Print exactly the lines from the one containing "The height and" through the last line of the records below, both included, and nothing else; omit any pictures.

■ **ENTRIES SHOWN**:
◇ ◇ ◇ ◇ ◇

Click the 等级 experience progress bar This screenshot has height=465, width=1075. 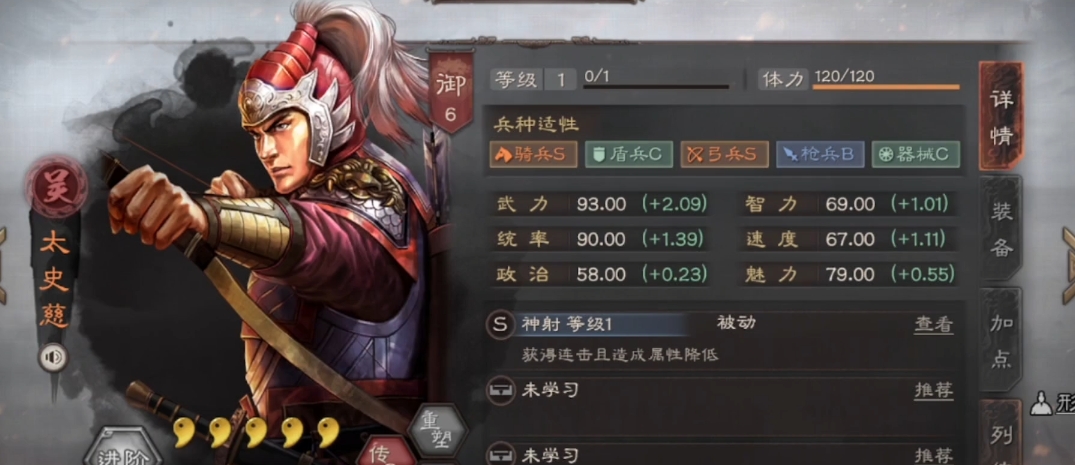point(655,86)
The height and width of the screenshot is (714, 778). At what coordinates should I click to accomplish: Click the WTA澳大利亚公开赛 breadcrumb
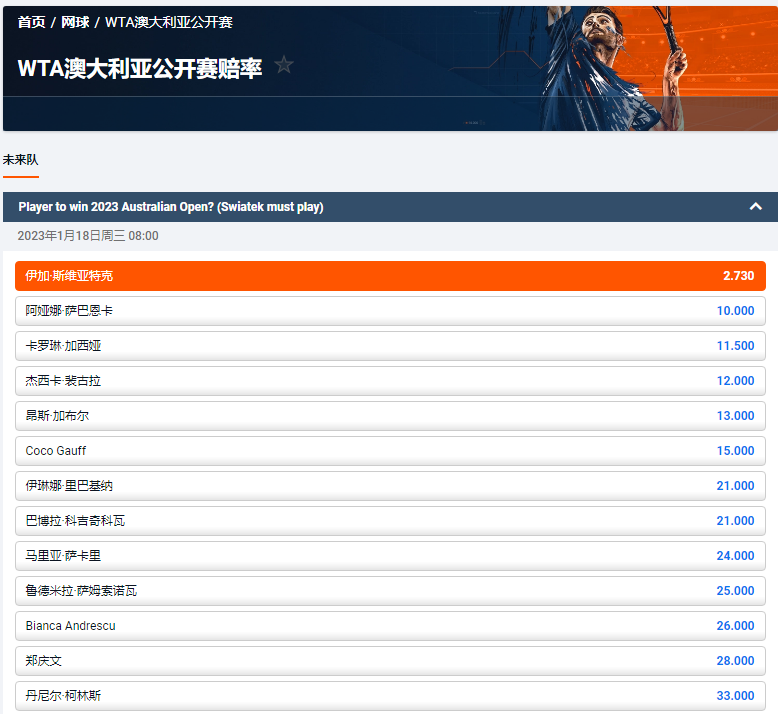(168, 22)
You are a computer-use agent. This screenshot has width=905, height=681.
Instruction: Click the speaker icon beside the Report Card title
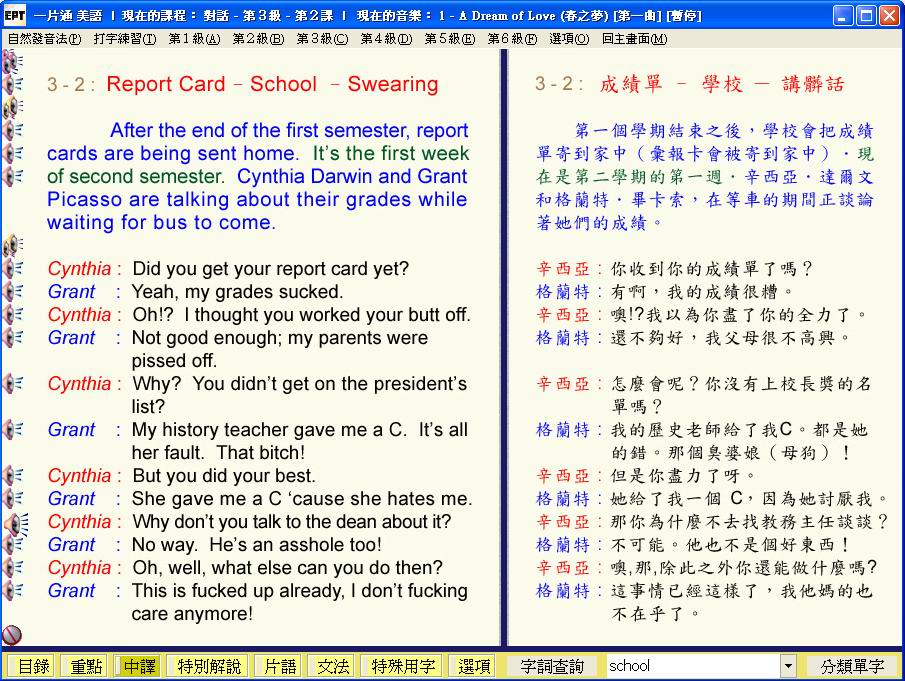coord(12,84)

◇ ◇ ◇ ◇ ◇

■ **SOLUTION TO THIS EXERCISE**:
The height and width of the screenshot is (714, 778). At what coordinates should I click to accomplish: Click the WTA澳大利亚公开赛 breadcrumb
(168, 22)
You are a computer-use agent. This screenshot has width=905, height=681.
Instruction: Click the speaker icon beside the Report Card title
coord(12,84)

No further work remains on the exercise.